THE RETURN OF THE RED BALL FREIGHT. Today, I was reviewing some page proofs at the local Starbucks when a short rake of matching large ARMN refrigerator cars rolled westbound. The most recent issue of Trains told me what I was seeing: the return move of the Produce Railexpress, a dedicated service operated by Union Pacific, CSX, and Railex to move perishables, including peppers and wine, from two gathering terminals at Wallula, Washington and Delano, California to a distribution center near Rotterdam Junction, New York.

The train is allowed 70 mph where track conditions permit, mechanical refrigeration means no pauses at icing docks, and the absence of any enroute classification means times competitive with single-driver trucks at rates competitive with dual-driver trucks as well as less exposure of the lading to the shocks of switching. Cars can be added or dropped from the consists as originating traffic warrants, providing an advantage over the integral train.

The ARMN reporting marks are Union Pacific's version of what used to be American Refrigerator Transit, a joint venture of Missouri Pacific and Wabash with cars dedicated to moving vegetables and sides out of the breadbasket.
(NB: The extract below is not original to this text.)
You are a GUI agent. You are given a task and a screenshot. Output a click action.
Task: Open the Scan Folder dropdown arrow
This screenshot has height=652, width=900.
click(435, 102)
A string of identical white refrigerator cars, most of them heavily graffitied, doesn't have the charm of the old billboard reefers.

On the other hand, the old car-service rules involved a lot of empty car movement, as, for example, the Swift car bringing sides of meat to Gloucester had to return to Winona empty, while the NEFX car that loaded at Gorton to make sure the Legion posts in Wisconsin could have their fish fries might bring a load of window frames back to New England. And the switching and pauses to ice damaged the lading, and meant more inventory tied up in transit.


Kerry said...

That's intersting about the trains and such...but...you were at Starbucks instead of The House!? Perhaps it's their use of fair trade coffee that appeals to you? *cough* corporate sell out *cough*

...I say this as I slowly sip my delicious cup of 'bucks. But then again, this area is severely lacking in local cafe choices.

Stephen Karlson said...

It's closer to the office. The view of the tracks is better at the House. (I had promised the editor a quick turnaround on the proofs, which arrived while I was occupied with the search.)